Go Fun - the cost of threads

Here’s a little program I wrote in Go. In it, I wanted to explore how it might work to create a giant “onion” of threads, passing messages in towards the center, where they would be reflected and sent back out. Why? Just for fun, to solidify my grasp on the syntax, to see what would happen.

Here’s my program:

package main

import (
  "fmt"
  "time"
)

func make2() (chan int, chan int) {
  return make(chan int), make(chan int)
}

func makeAndEcho(ct int, in, out chan int) {
  var in2, out2 chan int;

  echo := func () {
    for !closed(in) {
      x := <-in
      out <- x
    }
  }

  pass := func () {
    for !closed(in) {
      select {
      case x := <-in: {
        in2 <- x
      }
      case x := <-out2: {
        out <- x
      }
      }
    }
  }

  if (ct == 0) {
    go echo()
  } else {
    in2, out2 = make2()
    makeAndEcho(ct-1, in2, out2)
    go pass()
  }
}

func try(depth, n int) {
  in, out := make2()
  makeAndEcho(depth, in, out)

  before := time.Nanoseconds()
  for i := 0; i < n; i++ {
    in <- 1
    _ = <- out
  }
  close(in)
  after := time.Nanoseconds()

  transits := int64(n*depth*2)
  fmt.Printf(
    "%v round-trips, %v nsec/trip, %v nsec/transit for %v transits\n",
    n, (after-before)/int64(n), (after-before)/int64(transits), transits);
}

func main() {
  try(10, 10000)
  try(100, 10000)

  ch := make(chan int, 1)
  before := time.Nanoseconds()
  for i := 0; i < 200000; i++ {
    ch <- i
          _ = <- ch
  }
  after := time.Nanoseconds()
  fmt.Printf(
    "no threads: %v nsec/transit for %v transits\n",
    (after-before)/200000, 200000)
}

When you run it, you get this:

10000 round-trips, 26794 nsec/trip, 1339 nsec/transit for 200000 transits
10000 round-trips, 256800 nsec/trip, 1284 nsec/transit for 2000000 transits
no threads: 170 nsec/transit for 200000 transits

So, what does that mean? Two things jump out: (1) the time per channel transit is lower for the deeply nested onion, and (2) the time per transit across threads is 10 times the time per transit across a channel that’s in the same thread. A quick guess why on the first one is that the more deeply nested onion triggers the same number of GC’s, so the overhead is spread over more transits, and makes each transit appear to be cheaper. I would have to investigate GCs more, and find out how to turn them off to check their impact.

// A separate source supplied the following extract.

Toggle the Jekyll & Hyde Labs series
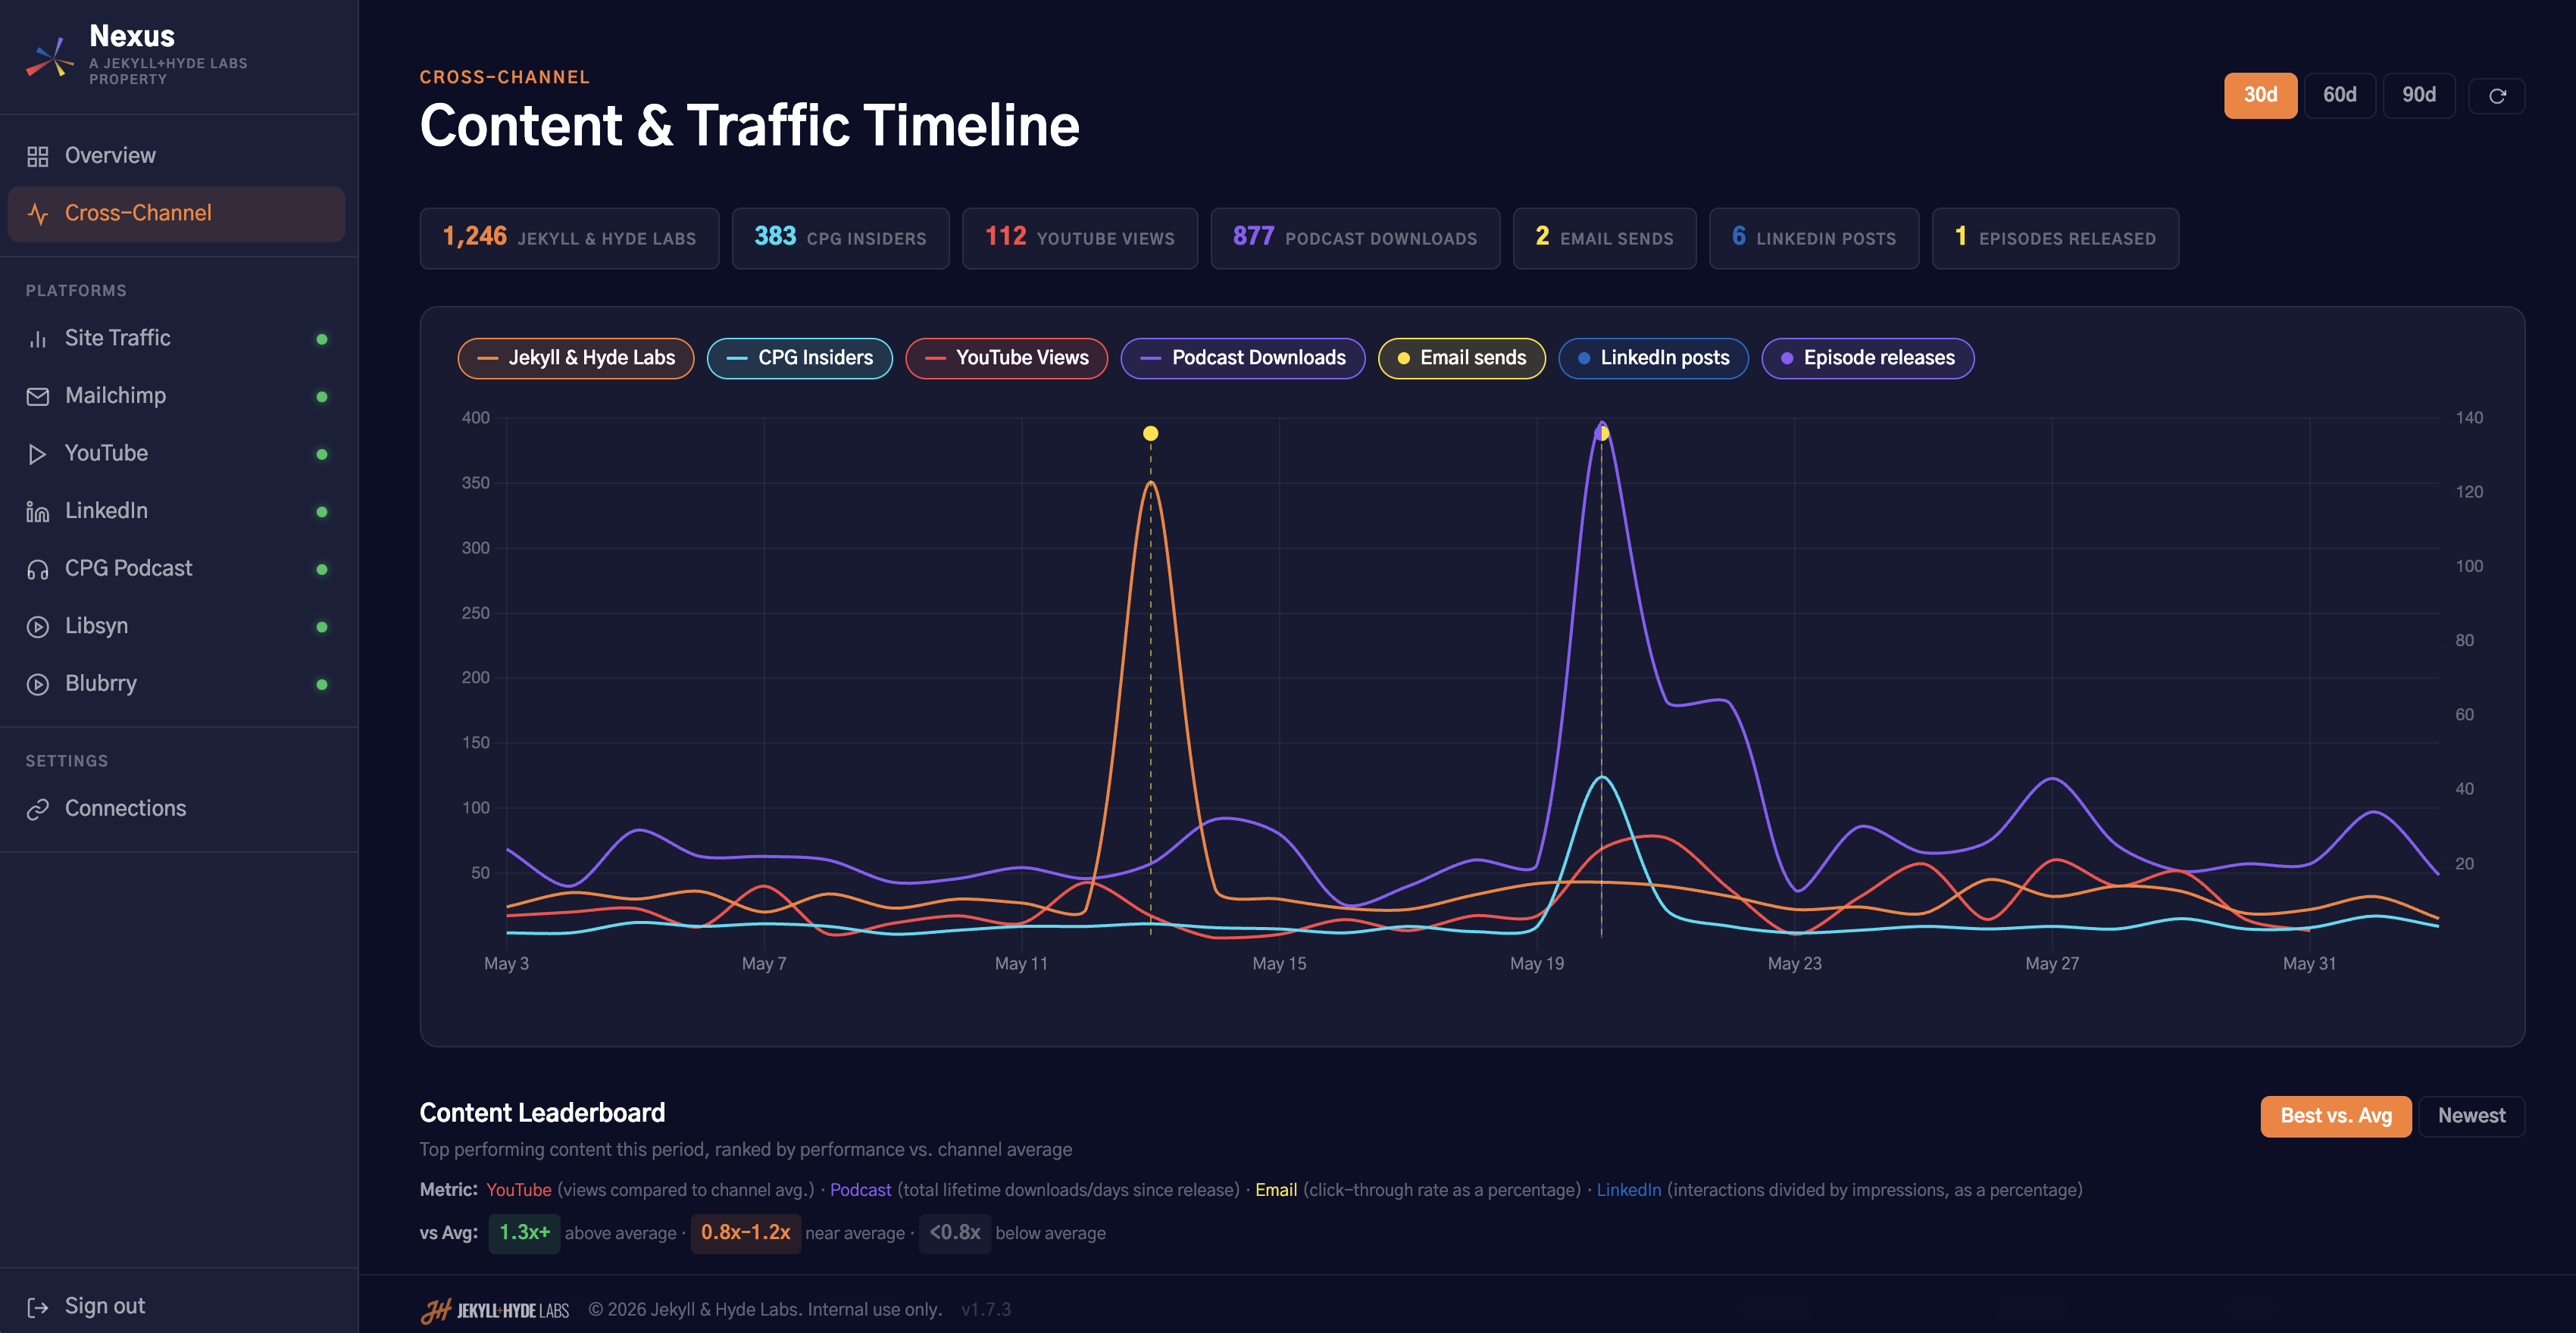coord(576,358)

Another thing that would be interesting would be to time the setup and teardown and understand if it goes up linearly with the number of channels. And how do you time the teardown? Timing the close(in) wouldn’t do it, you’d need to time from the close to when the final “I’m closed” message arrives on the out channel. (This part of Go is a bit messy. I was confused to find these random nil messages arriving on my channels when I was playing with another program.)

This little thing does not argue any particular point; not that threads are expensive, nor that channels are. It’s just interesting to see that this works, and that Go is able to handle a hundred threads that are all communicating with each other with no sweat.